WORK TO BE COMPLETED —
Repeat the material exactly from its first line to the line that includes "Sign in (684, 23)". Skip pictures.

RECORDS SHOWN —
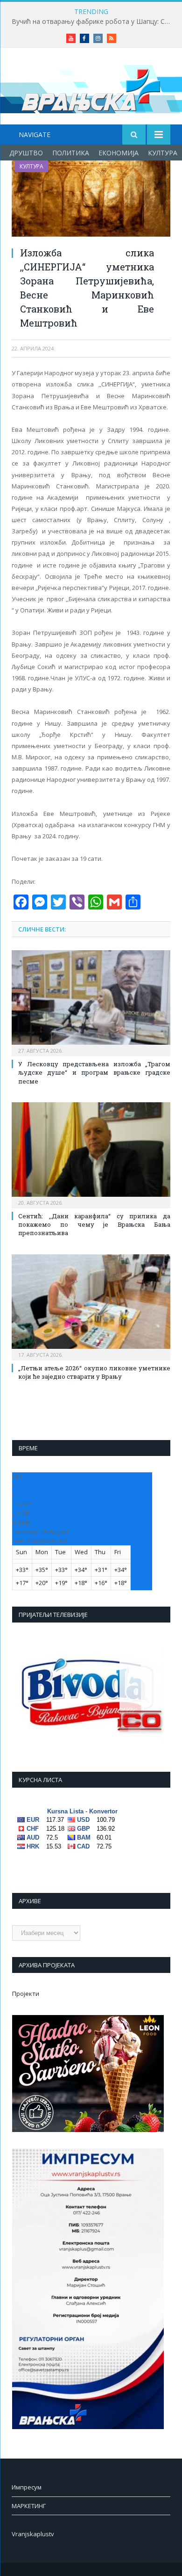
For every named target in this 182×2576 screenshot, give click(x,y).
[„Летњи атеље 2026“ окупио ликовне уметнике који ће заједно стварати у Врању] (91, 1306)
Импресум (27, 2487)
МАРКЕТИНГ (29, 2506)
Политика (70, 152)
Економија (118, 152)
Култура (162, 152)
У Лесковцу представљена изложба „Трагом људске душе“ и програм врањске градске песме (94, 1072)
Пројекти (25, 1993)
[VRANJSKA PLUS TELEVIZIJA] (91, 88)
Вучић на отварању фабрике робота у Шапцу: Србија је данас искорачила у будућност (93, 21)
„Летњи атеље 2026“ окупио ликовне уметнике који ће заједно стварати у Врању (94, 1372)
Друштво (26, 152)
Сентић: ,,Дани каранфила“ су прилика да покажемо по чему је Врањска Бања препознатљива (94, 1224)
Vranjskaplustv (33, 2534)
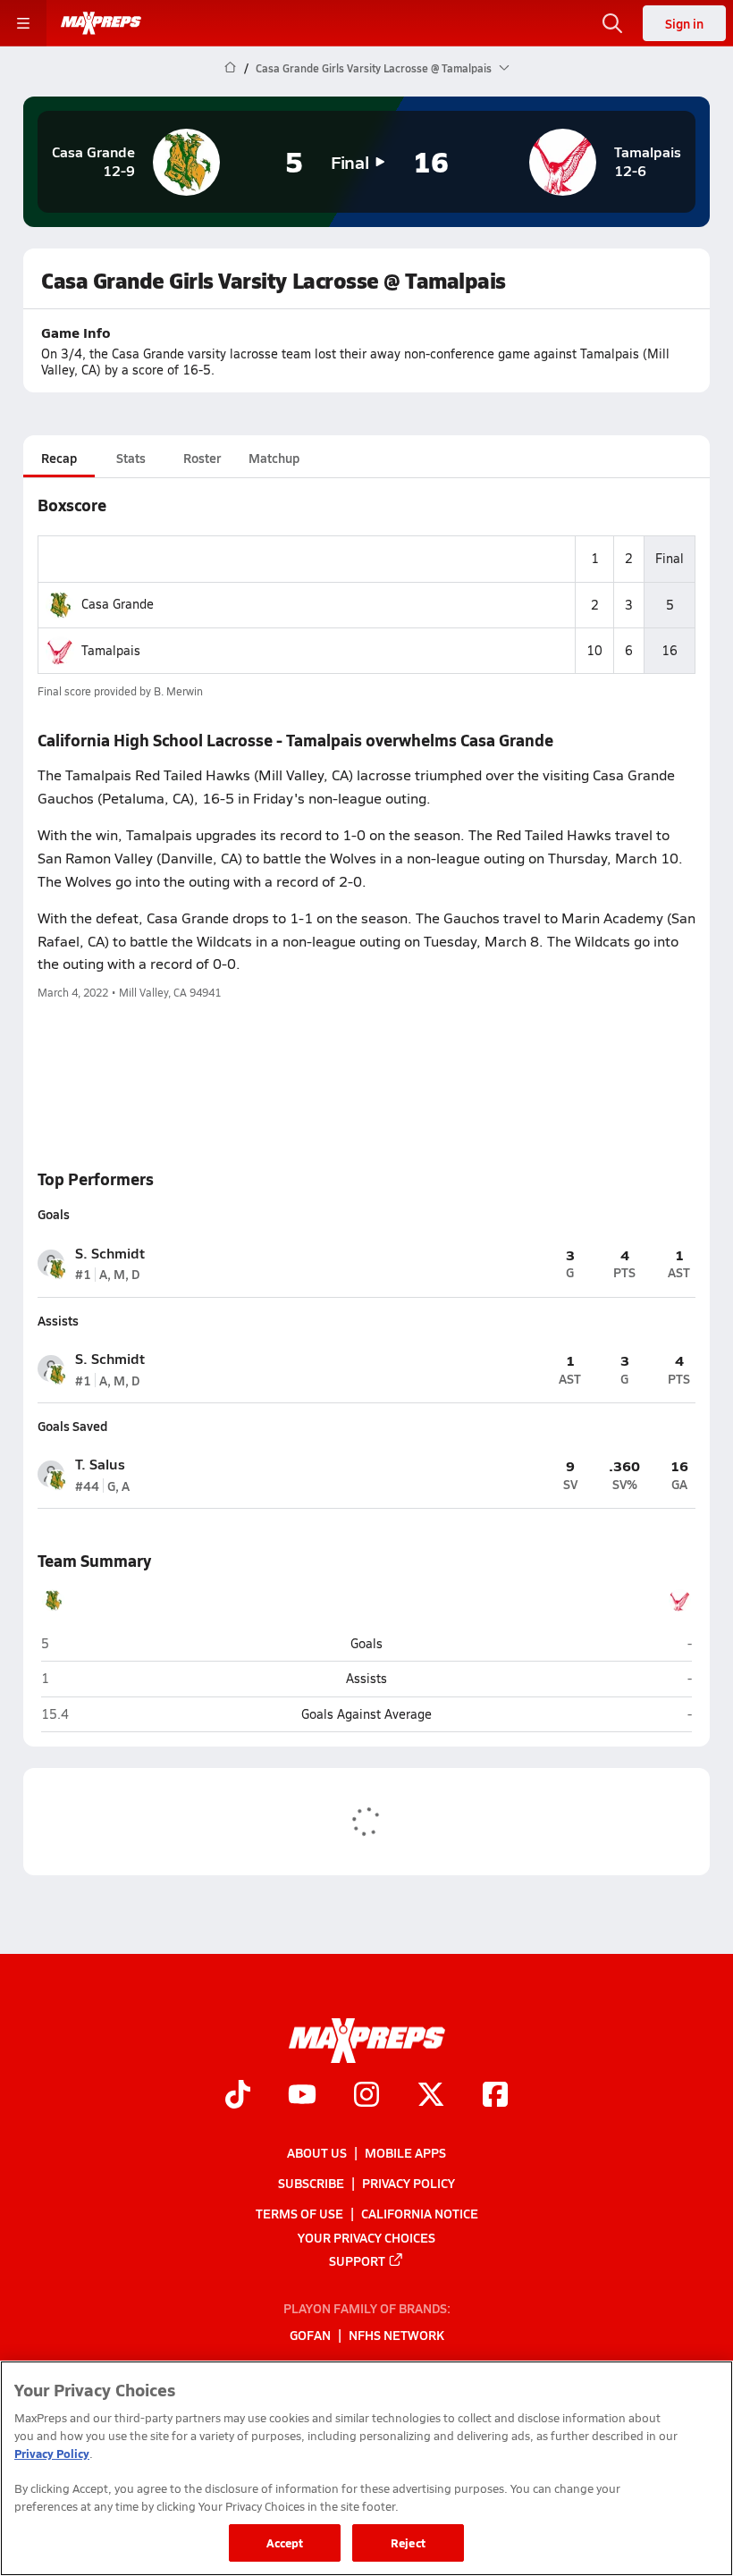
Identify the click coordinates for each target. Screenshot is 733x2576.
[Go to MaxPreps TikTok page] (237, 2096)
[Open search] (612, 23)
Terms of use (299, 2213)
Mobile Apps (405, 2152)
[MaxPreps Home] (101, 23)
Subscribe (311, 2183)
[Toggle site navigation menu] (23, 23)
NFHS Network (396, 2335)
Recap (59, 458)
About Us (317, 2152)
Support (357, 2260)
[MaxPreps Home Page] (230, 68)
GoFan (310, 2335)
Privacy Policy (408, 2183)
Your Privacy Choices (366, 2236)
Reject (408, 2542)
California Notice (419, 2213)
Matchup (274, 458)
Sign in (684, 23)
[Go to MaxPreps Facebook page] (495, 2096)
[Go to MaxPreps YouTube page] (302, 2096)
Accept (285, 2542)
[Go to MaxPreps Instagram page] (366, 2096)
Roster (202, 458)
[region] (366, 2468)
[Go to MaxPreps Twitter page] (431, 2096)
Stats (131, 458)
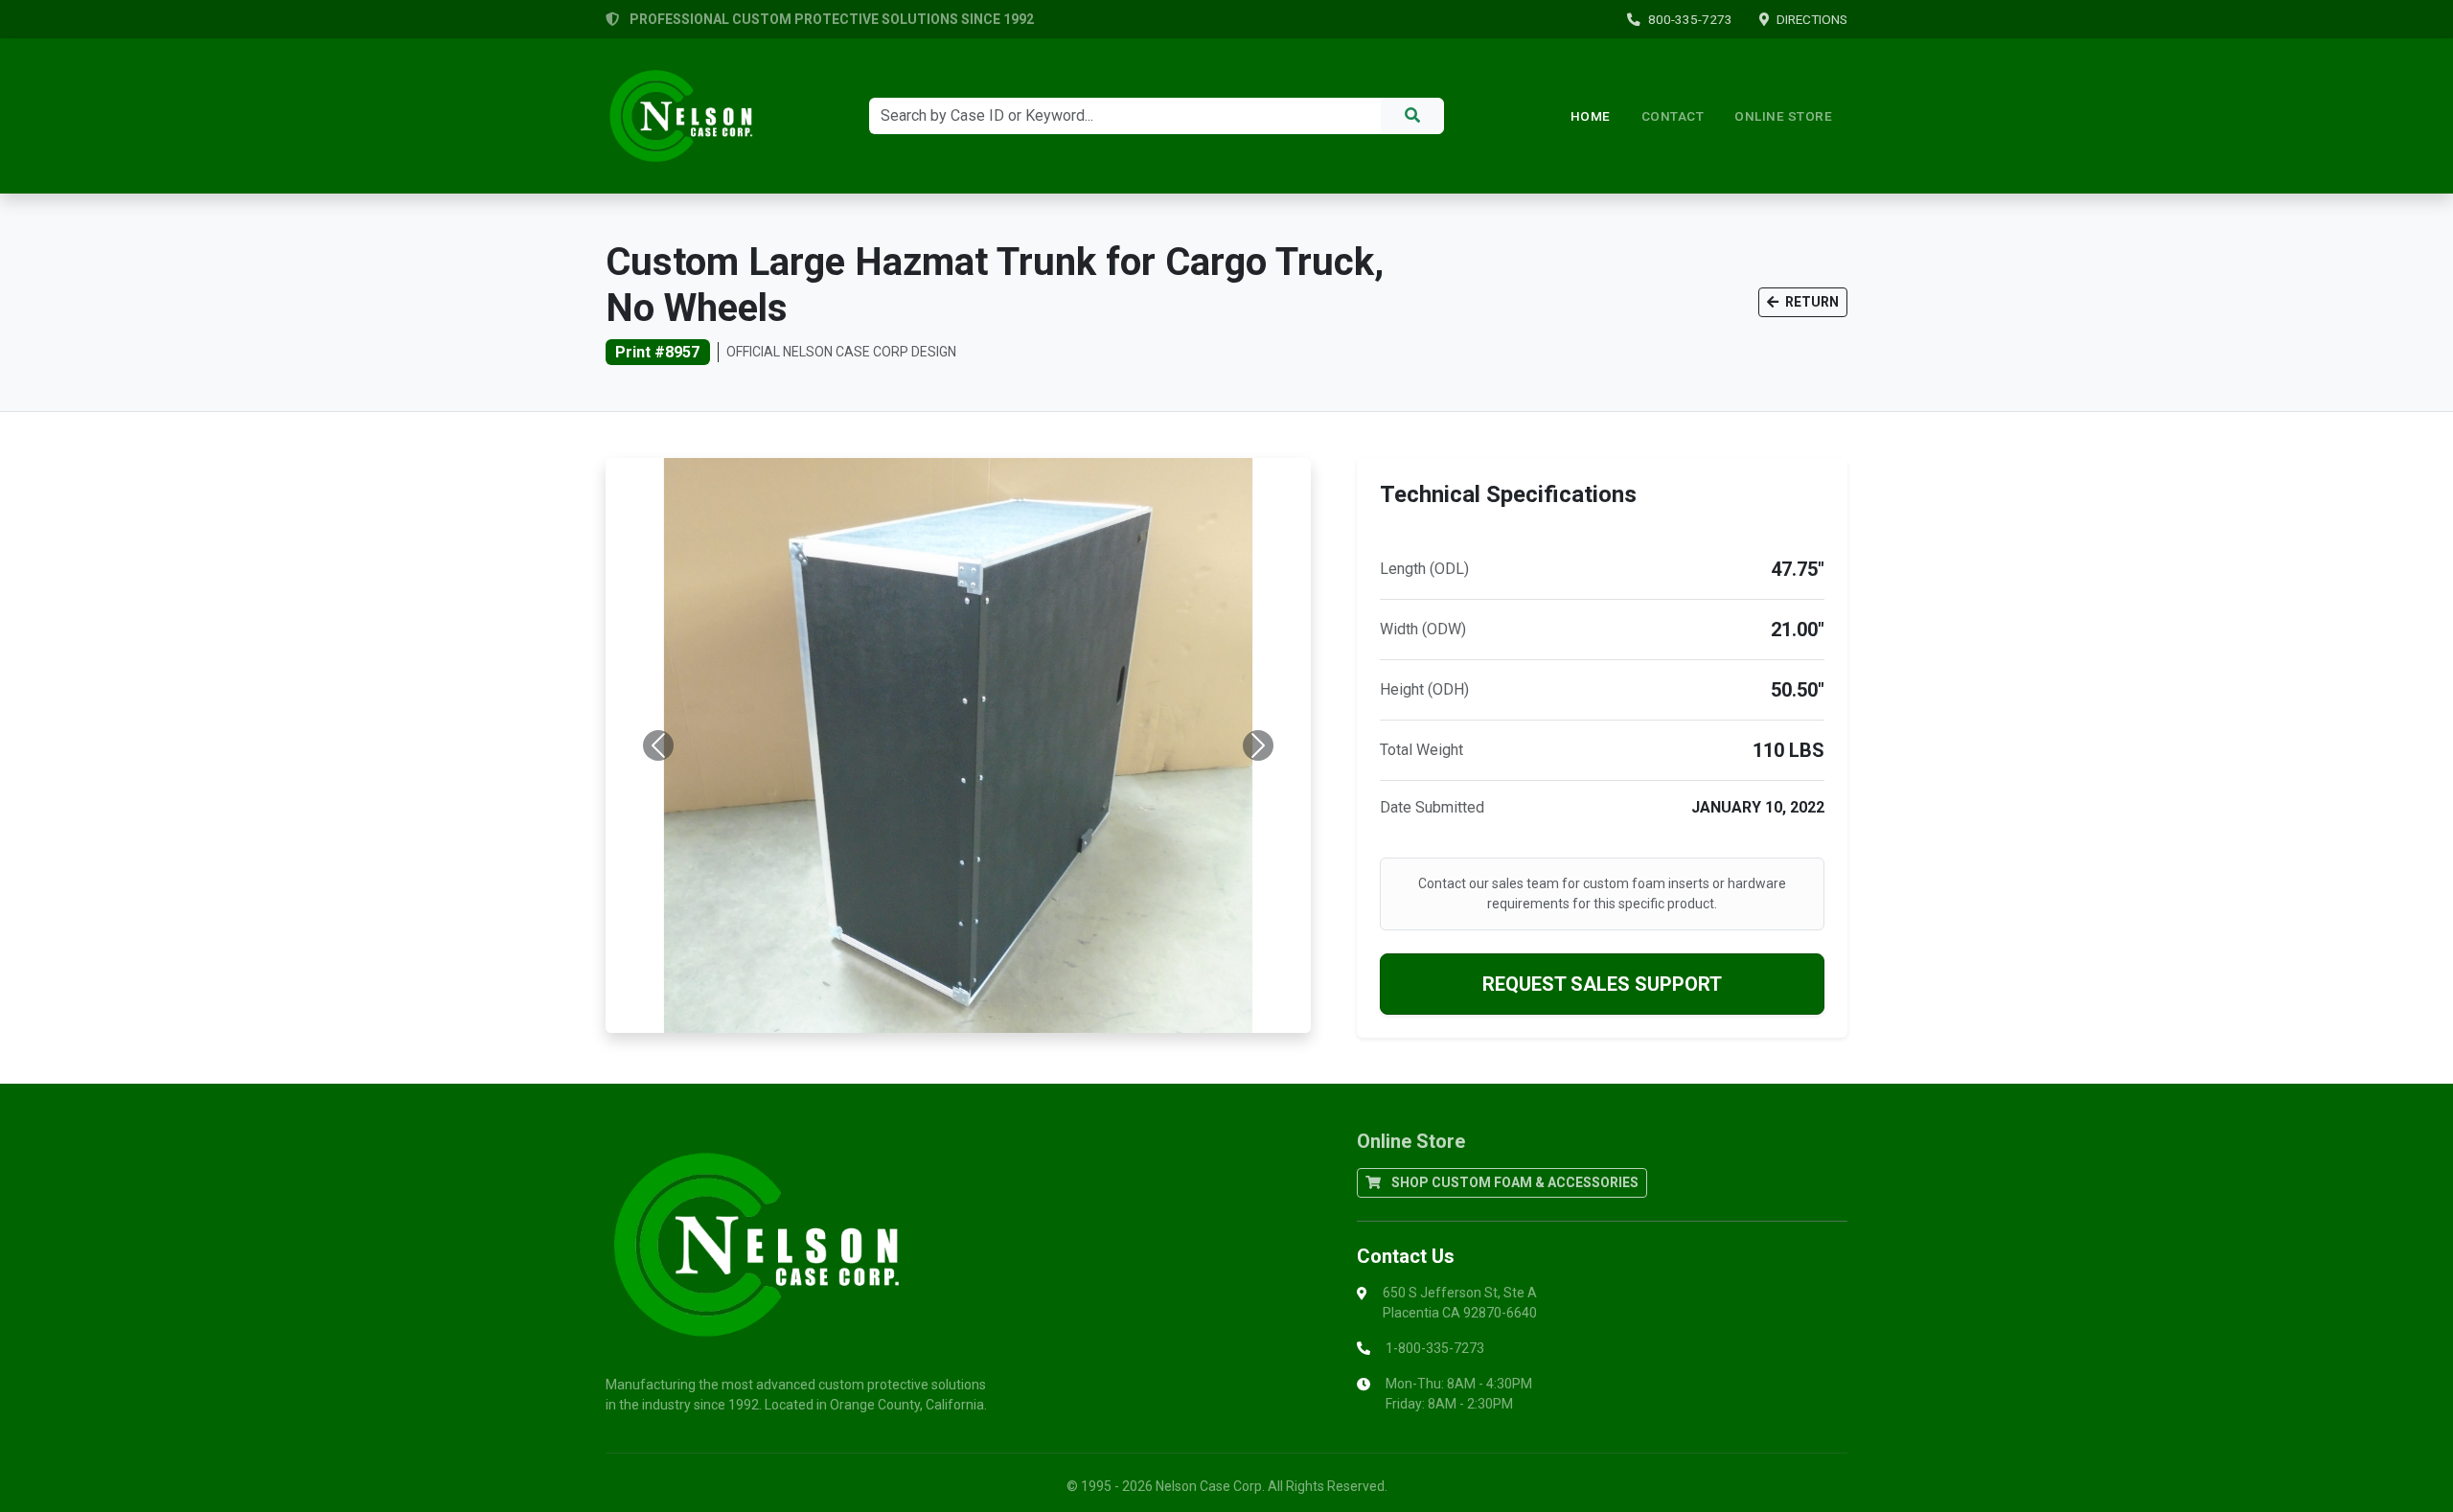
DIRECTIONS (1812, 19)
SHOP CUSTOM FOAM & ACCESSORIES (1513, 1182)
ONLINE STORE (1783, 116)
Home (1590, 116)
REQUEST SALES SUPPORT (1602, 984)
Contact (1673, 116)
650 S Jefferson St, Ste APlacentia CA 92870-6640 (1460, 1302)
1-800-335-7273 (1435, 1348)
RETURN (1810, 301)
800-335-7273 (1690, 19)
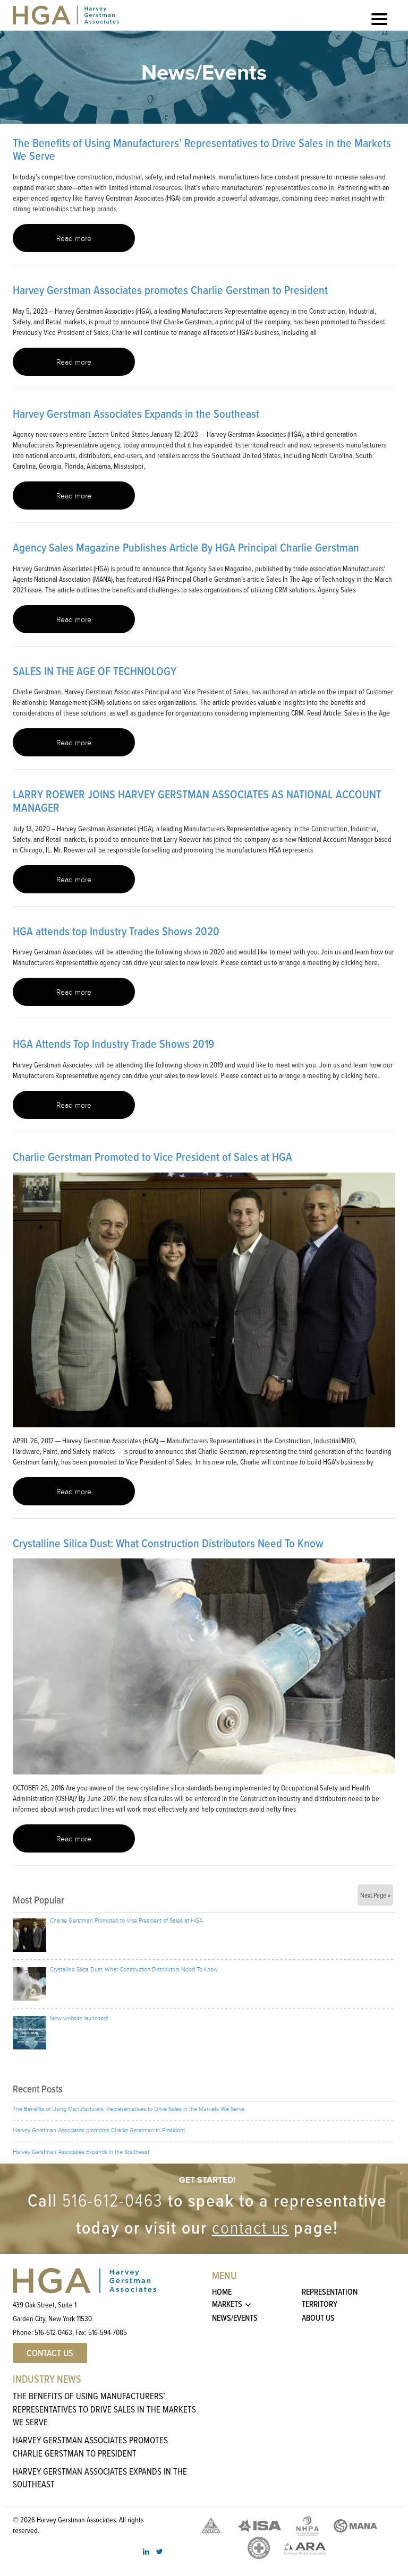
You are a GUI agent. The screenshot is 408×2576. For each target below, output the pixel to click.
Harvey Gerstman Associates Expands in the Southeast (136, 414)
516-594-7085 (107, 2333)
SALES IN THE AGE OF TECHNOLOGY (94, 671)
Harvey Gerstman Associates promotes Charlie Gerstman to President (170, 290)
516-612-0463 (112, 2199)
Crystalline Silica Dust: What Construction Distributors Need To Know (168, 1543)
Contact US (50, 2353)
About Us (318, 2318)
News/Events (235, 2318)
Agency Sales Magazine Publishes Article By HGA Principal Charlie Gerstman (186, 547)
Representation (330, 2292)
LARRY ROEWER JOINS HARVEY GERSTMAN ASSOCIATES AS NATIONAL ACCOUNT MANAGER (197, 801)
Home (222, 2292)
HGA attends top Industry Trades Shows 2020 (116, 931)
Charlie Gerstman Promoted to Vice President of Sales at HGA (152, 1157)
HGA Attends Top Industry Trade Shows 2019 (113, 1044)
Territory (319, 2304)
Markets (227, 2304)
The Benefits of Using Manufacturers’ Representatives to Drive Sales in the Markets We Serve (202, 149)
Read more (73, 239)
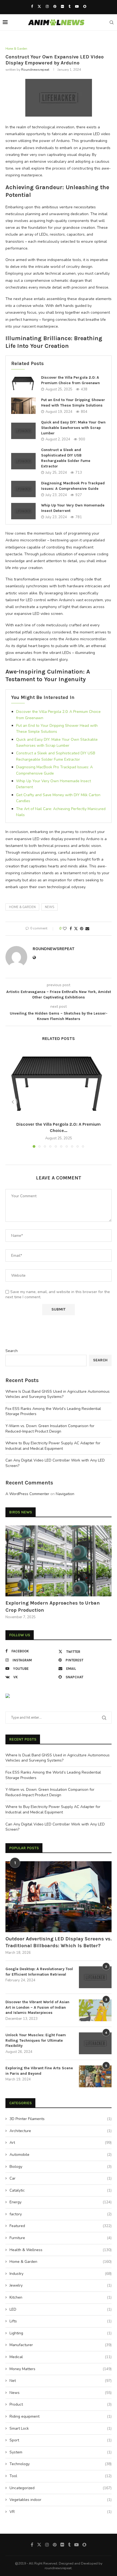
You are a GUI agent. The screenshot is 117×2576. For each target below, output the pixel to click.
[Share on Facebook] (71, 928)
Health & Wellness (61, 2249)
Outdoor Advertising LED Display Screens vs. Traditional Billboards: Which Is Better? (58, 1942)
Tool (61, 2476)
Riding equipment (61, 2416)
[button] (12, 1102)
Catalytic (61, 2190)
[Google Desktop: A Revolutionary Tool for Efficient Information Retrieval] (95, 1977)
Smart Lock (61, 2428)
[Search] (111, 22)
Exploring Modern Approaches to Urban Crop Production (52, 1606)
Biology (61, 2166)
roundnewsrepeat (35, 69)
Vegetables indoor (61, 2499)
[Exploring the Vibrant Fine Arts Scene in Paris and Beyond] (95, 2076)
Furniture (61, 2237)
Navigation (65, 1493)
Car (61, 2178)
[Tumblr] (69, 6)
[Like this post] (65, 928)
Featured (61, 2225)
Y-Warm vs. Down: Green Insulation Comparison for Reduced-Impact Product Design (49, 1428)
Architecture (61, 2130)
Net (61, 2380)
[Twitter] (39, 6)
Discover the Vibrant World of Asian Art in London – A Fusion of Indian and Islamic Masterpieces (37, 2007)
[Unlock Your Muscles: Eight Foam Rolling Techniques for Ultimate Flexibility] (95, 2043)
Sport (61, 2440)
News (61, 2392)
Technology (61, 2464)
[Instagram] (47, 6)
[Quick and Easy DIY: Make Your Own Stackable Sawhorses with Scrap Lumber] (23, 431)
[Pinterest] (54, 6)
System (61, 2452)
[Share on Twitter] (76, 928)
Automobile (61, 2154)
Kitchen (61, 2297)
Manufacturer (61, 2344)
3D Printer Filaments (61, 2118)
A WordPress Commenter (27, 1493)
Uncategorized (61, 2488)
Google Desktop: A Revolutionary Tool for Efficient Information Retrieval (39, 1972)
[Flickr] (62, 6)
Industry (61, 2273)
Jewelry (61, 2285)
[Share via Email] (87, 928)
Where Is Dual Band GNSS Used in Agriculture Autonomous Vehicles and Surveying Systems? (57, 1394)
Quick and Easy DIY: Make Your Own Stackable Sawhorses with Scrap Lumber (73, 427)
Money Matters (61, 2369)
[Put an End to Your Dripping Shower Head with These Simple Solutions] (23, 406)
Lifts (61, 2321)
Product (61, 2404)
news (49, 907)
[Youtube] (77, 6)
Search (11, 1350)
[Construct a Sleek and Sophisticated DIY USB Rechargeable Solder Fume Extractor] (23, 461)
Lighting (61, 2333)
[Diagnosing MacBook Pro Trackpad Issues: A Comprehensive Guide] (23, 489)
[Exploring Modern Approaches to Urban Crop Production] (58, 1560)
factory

TASK ANSWER —
For every named target in this 182×2576 screenshot, give click(x,y).
[„Летњи атеље 2026“ окупио ликовне уметнике који ће заједно стварати у Врању] (91, 1306)
Импресум (27, 2487)
МАРКЕТИНГ (29, 2506)
Политика (70, 152)
Економија (118, 152)
Култура (162, 152)
У Лесковцу представљена изложба „Трагом људске душе“ и програм врањске градске песме (94, 1072)
Пројекти (25, 1993)
[VRANJSKA PLUS TELEVIZIJA] (91, 88)
Вучић на отварању фабрике робота у Шапцу: Србија је данас искорачила у будућност (93, 21)
„Летњи атеље 2026“ окупио ликовне уметнике који ће заједно стварати у Врању (94, 1372)
Друштво (26, 152)
Сентић: ,,Дани каранфила“ су прилика да покажемо по чему је Врањска Бања препознатљива (94, 1224)
Vranjskaplustv (33, 2534)
Identify the click coordinates for each target. Screenshot is 733x2576.
[Go to MaxPreps TikTok page] (237, 2096)
[Open search] (612, 23)
Terms of use (299, 2213)
Mobile Apps (405, 2152)
[MaxPreps Home] (101, 23)
Subscribe (311, 2183)
[Toggle site navigation menu] (23, 23)
NFHS Network (396, 2335)
Recap (59, 458)
About Us (317, 2152)
Support (357, 2260)
[MaxPreps Home Page] (230, 68)
GoFan (310, 2335)
Privacy Policy (408, 2183)
Your Privacy Choices (366, 2236)
Reject (408, 2542)
California Notice (419, 2213)
Matchup (274, 458)
Sign in (684, 23)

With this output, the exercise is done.